State Supreme Court Rules in Malpractice Case Regarding “Informal Conferences”

The state Supreme Court recently voided a Court of Appeals’ ruling in Howard v. Svoboda, a case dealing with the “informal conference” statute that allows medical malpractice defense attorneys to speak with a plaintiff’s treating physician without taking a deposition.  

The issue began when the District Court agreed with the plaintiff/patient (Howard) to severely limit the scope of informal conferences, and ordered the defense (Dr. Svoboda) not to ask questions about the opinions of the treating physician.  The defense appealed this order.  The Minnesota Court of Appeals considered the issue, and reversed the District Court holding that the informal conference statute permits defense attorneys to ask about any information or opinions the treating physician provides.   

The plaintiffs appealed the ruling of the Court of Appeals to the Minnesota Supreme Court. The Supreme Court ruled on a mostly technical aspect of the case by deciding that the Court of Appeals lacked jurisdiction/authority to reverse the original District Court decision that narrowed the scope of the informal conference. In ruling that the Court of Appeals lacked jurisdiction to consider the issue, the Supreme Court did not rule on the main issues, which were 1) what can be said during “informal discussions,” and 2) whether the district court has discretion to impose additional limits on “informal discussions.”

The MMA filed an amicus in the case because informal conferences – without restrictions – are a helpful, physician-friendly and cost-containing tool in medical malpractice defense.  Conferences take place unrecorded, and are not admissible in subsequent litigation.
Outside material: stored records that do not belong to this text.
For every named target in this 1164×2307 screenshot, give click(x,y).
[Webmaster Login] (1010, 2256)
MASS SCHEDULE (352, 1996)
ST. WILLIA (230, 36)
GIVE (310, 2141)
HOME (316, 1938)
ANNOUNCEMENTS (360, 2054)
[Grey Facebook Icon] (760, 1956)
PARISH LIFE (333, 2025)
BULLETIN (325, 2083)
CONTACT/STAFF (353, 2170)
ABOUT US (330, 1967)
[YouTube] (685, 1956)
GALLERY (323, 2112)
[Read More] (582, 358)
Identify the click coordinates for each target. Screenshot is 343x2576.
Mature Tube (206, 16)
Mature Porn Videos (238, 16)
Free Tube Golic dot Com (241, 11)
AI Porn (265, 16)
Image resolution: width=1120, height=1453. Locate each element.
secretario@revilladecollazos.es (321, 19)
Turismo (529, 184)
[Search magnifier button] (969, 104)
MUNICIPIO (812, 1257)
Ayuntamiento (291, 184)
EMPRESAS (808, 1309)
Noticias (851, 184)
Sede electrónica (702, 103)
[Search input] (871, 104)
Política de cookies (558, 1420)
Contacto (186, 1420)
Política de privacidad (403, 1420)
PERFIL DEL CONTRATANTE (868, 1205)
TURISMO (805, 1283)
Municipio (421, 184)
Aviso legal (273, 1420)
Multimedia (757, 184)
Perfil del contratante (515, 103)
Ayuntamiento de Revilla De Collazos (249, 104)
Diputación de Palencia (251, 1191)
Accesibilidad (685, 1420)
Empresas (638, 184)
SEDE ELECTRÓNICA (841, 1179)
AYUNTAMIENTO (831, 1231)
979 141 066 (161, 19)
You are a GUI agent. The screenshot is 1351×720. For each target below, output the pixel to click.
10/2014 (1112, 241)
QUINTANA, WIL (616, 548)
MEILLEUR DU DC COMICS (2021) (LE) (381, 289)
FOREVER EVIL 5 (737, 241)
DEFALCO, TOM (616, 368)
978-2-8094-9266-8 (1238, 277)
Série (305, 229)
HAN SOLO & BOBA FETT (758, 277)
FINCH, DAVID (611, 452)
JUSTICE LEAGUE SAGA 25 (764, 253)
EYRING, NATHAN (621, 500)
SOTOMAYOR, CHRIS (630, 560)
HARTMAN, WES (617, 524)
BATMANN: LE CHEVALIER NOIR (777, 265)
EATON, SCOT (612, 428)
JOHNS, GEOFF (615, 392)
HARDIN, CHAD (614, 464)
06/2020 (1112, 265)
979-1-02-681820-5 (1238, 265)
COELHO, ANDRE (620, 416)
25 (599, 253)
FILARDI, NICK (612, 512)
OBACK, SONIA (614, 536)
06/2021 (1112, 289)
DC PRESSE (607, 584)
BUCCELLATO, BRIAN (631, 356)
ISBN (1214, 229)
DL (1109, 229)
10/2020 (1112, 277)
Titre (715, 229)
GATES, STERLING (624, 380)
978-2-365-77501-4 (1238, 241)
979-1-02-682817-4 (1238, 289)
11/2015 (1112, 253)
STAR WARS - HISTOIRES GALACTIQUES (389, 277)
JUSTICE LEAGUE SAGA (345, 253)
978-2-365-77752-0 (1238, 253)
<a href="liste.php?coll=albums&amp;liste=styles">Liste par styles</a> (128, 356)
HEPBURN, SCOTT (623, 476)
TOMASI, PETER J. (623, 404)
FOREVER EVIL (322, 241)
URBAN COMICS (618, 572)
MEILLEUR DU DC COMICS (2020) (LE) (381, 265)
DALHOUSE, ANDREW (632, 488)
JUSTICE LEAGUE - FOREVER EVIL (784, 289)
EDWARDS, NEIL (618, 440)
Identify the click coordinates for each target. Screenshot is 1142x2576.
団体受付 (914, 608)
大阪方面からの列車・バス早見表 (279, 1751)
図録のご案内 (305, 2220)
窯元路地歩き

Defense attorneys are given the early opportunity to gather facts about the treatment provided, and to assess the adequacy of the treatment at issue. This helps separate out those cases that should be settled from those that should be defended.  

The MMA often advocates for its members in the court system by filing briefs as amicus curiae (”friend of the court”) when a case decision will have a great affect on physicians or health care in Minnesota. 

The original malpractice case is currently under appeal by the plaintiff.